ARCHIVE: The A-Z Of Good Mental Health /You dont have to be famous

PENGUIN PAPERBACK LAUNCH PARTY

July 12th 2008
THE A-Z OF GOOD MENTAL HEALTH AND YOU DON’T HAVE TO BE FAMOUS TO HAVE MANIC DESPRESSION

Thanks to the wonderful Dr Tony Hughes for getting this event off the ground and to Jonathan Naes ofStand To Reason, the anti stigma charity for acting as our hosts. Two hundred and fifty people from the world of health, medicine, politics and media attended St Stephens Club in London’s St James Park. Finally, thanks to Stephen Fry for making such a funny and inspiring speech to everyone that night. 

IF ONLY YOU CAME OUT IN GREEN SPOTS

April 11th 2008

A-Z OF GOOD MENTAL HEALTH/ YOUDON’T HAVE TO BE FAMOUS TO HAVE MANIC DEPRESSION.

At long last the exciting ten pound paperback version is finally available and carries a very handsome and helpful index. This book is divided into three parts. The first is known as the manic dialogues and features live and extremely frank conversation between Dr Tony Hughes and Mr Jeremy Thomas regarding their hope, strength and experience regarding being ill with manic depression and other nefarious things but more importantly about getting better and their amusing relationship as doctor and patient over the last thirty years.  The second part features several manic depressives telling their interesting but wildly varying life stories. The remainder of the book is an A-Z of good mental health. This covers a multitude of topics from what sort of therapists are out there to best suggested musical remedies for depression to the importance of Baked Beans to Bulimia to Skunk to Alcohol and Sex Addiction. This down to earth and hopefully informative guide describes what something is, what it is not and what you can do about it. Best described by Stephen Fry as: ‘Everything you always wanted to know about mental health but were afraid to ask.’ 

Read reviews of The A-Z guide to good mental health / You don’t have to be famous to have manic depression

MOVING ON, MOVING BACK AND FORTH.

November 5th 2007

YOU DON’T HAVE TO BE FAMOUS TO HAVE MANIC DEPRESSION BUT IT HELPS BOOK/ SECRET LIFE OF A MANIC DEPRESSIVE STEPHEN FRY TV DOCUMENTARY

Continuing praise keeps coming in for the book from places as far away as Greece, Norway and Los Angeles. This entry salutes Dr Tony Hughes who was my co author in the book and was the man who had the original idea to make the documentary. Next time there will be a photo of him wearing a Father Christmas outfit. And once again congratulations to everyone all round for the documentary being nominated in the US for an Emmy award  and voted by Broadcast magazine as the most creative documentary of 2006.

IS PROCRASTINATON THE THIEF OF TIME?

LONDON AUGUST 5TH 2007

YOU DON’T HAVE TO BE FAMOUS TO HAVE MANIC DEPRESSION/ AN A-Z OF GOOD MENTAL HEALTH.

The book appears to be gaining popularity in the US and in particular in New York. A local publication now looks possible.

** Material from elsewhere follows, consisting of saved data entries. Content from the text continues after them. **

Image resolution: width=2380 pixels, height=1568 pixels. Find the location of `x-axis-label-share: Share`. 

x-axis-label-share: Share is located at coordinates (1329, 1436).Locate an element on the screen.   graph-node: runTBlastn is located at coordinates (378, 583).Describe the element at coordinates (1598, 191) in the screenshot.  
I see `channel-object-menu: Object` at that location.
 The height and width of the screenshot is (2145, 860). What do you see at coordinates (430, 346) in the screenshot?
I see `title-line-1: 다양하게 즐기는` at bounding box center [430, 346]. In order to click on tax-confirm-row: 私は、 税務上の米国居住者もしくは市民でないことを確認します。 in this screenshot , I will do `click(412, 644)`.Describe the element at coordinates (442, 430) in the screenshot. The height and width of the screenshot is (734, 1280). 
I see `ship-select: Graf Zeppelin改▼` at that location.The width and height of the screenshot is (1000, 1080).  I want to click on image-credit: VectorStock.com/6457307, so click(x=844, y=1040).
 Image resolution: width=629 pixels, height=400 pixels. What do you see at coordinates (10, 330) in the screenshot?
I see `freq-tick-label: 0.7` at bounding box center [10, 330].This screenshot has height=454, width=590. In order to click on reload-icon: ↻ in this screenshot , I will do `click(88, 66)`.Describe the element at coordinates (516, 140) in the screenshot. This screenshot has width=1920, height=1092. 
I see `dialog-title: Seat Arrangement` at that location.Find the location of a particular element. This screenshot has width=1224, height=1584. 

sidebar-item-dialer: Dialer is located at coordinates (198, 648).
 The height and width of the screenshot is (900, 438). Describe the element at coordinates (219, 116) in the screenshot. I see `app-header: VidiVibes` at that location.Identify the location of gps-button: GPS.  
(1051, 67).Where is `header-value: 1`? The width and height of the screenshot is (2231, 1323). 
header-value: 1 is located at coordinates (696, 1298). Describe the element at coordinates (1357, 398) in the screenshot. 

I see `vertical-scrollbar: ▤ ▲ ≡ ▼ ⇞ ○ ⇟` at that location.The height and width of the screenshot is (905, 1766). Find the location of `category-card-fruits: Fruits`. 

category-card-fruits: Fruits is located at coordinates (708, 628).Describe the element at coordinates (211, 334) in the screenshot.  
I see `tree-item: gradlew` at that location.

Meanwhile in the UK, discussions have taken place to change the title of the book so that it incorporates the words bi-polar. Response from the front line indicates that more people relate to the expression bi-polar than manic depressive. So as much as we prefer the MD description, the book title will be changed in time for the new mass paperback edition to be published next year.

May 13th 2007

BE SURE TO CHEW BEFORE YOU SPEAK

YOU DON’T HAVE TO BE FAMOUS TO HAVE MANIC DEPRESSION

If you missed the special paperback edition of the above issued by Michael Joseph in March, all is not lost!  Penguin’s mass paperback is now set for release in mid-October.

1st September 06

YOU DON’T HAVE TO BE FAMOUS TO HAVE MANIC DEPRESSION/AN INSIDER’S GUIDE TO MENTAL HEALTH.

This book was co written with my friend Dr Tony Hughes and was first published by Michael Joseph/Penguin in September 2006.  It is being published in a less expensive paperback version in March this year.

I was inspired to write the book having acted with Tony Hughes as conceivers and creators of the BBC TV documentary: Stephen Fry-A secret life of a manic depressive.

Put simply, I decided that if British people thought it acceptable to discuss colonic irrigation over the dinner table, then the subject of mental health and manic depression should be discussed also.

In the next ten days a few pages will be added to this section of the site to explain how we came to write the book, who else helped and the difficulties and laughs we encountered on the way.